As w has now been split into two sets of rules, one with a guard condition to be carried back, we next recursively apply carry-back rule rewrites on all rules in the grammar containing w among the tokens on the right hand side of any production:


topRule: Z wφ {α0}
| wφ {α1}
| Z[C1] wεC1 {α0}
| [C1] wεC1 {α1};

Once again, we now see that topRule has its own carry-back rule, so we split it into two groups:


topRuleφ: Z wφ{α0}
| wφ {α1};
| Z[C1] wεC1 {α0};

topRuleεC1: [C1] wεC1 {α1};

Since this uncovers a carry back for topRule that must be applied to rules containing topRule in the RHS expansion, we rewrite any rules in which topRule appears on the RHS:


_start: SOF topRuleφ
| SOF[C1] topRuleεC1; 

Notice that by rewriting the extended starting rule to have a synthetic terminal first token that precedes any real tokens in the input stream, we guarantee that the starting token _start will never have a carry-back token of its own. Hence the start of the grammar applies any carry-back for the entire grammar onto the synthetic token. Notice too that at this point, no part of the grammar contains a guard condition applied to a non-terminal. Guard conditions are always applied to preceding terminal tokens. The fully reconstructed grammar is:


_start:
   SOF topRuleφ
|  SOF[C1] topRuleεC1;

topRuleφ:
   Z wφ {α0}
|  wφ {α1}
|  Z[C1] wεC1 {α0};

topRuleεC1:
   wεC1 {α1}; // Carries back [C1]

wφ: x y zφC1 V {α2}
|  x y zφC1 x {α3}
|  x yφC1 zεC1 V {α2}
|  xφC1 yεC1 zεC1 V {α2}
|  x yφC1 zεC1 x {α3}
|  xφC1 yεC1 zεC1 x {α3};

wεC1: xεC1 yεC1 zεC1 V {α2} // Carries back [C1]
|    xεC1 yεC1 zεC1 x {α3}; // Carries back [C1]

x: X Y {α9}
|  {α10};

xφC1: X Y[C1] {α9};

xεC1: {α10}; // Carries back [C1]

y: Y Y {α4}
|  {α5};

yφC1: Y Y[C1] {α4};

yεC1: {α5}; // Carries back [C1]

z: Z y {α6}
|  y W {α7}
|  {α8};

zφC1: Z yφC1 {α6}
|    Z[C1] yεC1 {α6}
|    y W[C1] {α7};

zεC1: {α8}; // Carries back [C1]

This can now be used to construct the first sets and item sets for the LR(1) parser in the usual way.
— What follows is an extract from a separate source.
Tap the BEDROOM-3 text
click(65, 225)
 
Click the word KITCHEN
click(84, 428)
A few points to note on the implementation of these rules are worth mentioning:

Both the in-line and the offline parser generators used in the ParseLR suite apply the transformations described above, if they encounter non-terminal tokens that have guard conditions attached to them. They also perform canonicalisation of boolean guard conditions to test them for equivalence against each other as part of the optimisation process. Hence, for example, the expressions [!X & !Y] and [!(X | Y)] would be treated as the same guard condition when encountered.